Brain on Fire (2016)
10/10
From a Doctor who focuses on a related condition
24 June 2018
Warning: Spoilers
Let me preface by stating I am a doctor who has devoted the last 10 years of my career to a closely related condition called PANDAS/PANS, which produces symptoms like Susannah's but in school-aged children. I know the real Dr. Najjar well and we refer patients to one another.

I think the movie must be judged on the public service it provides as much as a work of cinematic art.

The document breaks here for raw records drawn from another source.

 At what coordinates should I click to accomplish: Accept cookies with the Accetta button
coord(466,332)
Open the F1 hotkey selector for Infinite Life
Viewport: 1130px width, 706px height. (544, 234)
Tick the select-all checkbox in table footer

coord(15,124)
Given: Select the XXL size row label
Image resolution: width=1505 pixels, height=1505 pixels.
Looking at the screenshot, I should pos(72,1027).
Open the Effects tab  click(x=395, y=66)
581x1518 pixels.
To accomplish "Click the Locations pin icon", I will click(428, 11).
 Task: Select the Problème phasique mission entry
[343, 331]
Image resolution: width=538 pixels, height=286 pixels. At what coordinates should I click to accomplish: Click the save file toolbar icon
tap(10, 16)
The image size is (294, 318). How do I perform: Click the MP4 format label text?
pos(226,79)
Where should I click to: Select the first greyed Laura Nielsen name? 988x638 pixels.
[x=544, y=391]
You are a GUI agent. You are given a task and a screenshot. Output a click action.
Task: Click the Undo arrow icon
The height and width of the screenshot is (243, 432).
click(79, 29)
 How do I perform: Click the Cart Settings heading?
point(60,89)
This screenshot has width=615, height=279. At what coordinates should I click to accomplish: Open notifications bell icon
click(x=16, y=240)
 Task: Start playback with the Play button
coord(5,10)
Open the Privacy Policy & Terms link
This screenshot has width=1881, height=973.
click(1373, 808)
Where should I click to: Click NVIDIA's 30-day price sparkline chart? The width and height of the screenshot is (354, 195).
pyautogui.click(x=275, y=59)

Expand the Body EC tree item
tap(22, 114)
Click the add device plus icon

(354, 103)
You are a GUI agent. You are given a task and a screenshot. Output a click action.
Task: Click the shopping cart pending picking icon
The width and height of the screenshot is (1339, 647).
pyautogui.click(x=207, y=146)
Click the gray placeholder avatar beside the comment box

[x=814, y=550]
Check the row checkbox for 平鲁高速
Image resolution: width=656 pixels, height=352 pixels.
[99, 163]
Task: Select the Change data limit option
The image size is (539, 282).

I think the movie does a good job trying to depict what is happening in the head of Susanna as the disease takes hold. It tries to depict auditory hallucinations and epileptic phenomena, which only a small percentage of viewers have experience with. Just imagine the terror a person walking the busy, noisy streets of Manhattan must experience while experiencing intense auditory and visual hallucinations. The sad truth is, there are many many homeless people in big cities who are experiencing this every day.

The particular condition Susannah has is "rare", but there are thousands of people with the category of disease to which it belongs - so called "autoimmune encephalopathy" (AE). I think the movie shows a sharp contrast between 20th century psychiatry (psychoanalysis, drugs) and 21st century psychiatry, where a few pioneers like Najaar are actually looking for root causes.

Just to give you an idea of the importance of this condition, Columbia University Vagelos School of Medicine held a two day conference this past March on AE and PANDAS/PANS. I can tell you that EVERY person with a sudden change in mental status, with no prior history of the same, and no simpler explanation MUST be evaluated for AE and, in children, for PANDAS/PANS.

It just might save them for a needless lifetime of visits to the Cuckoo's Nest.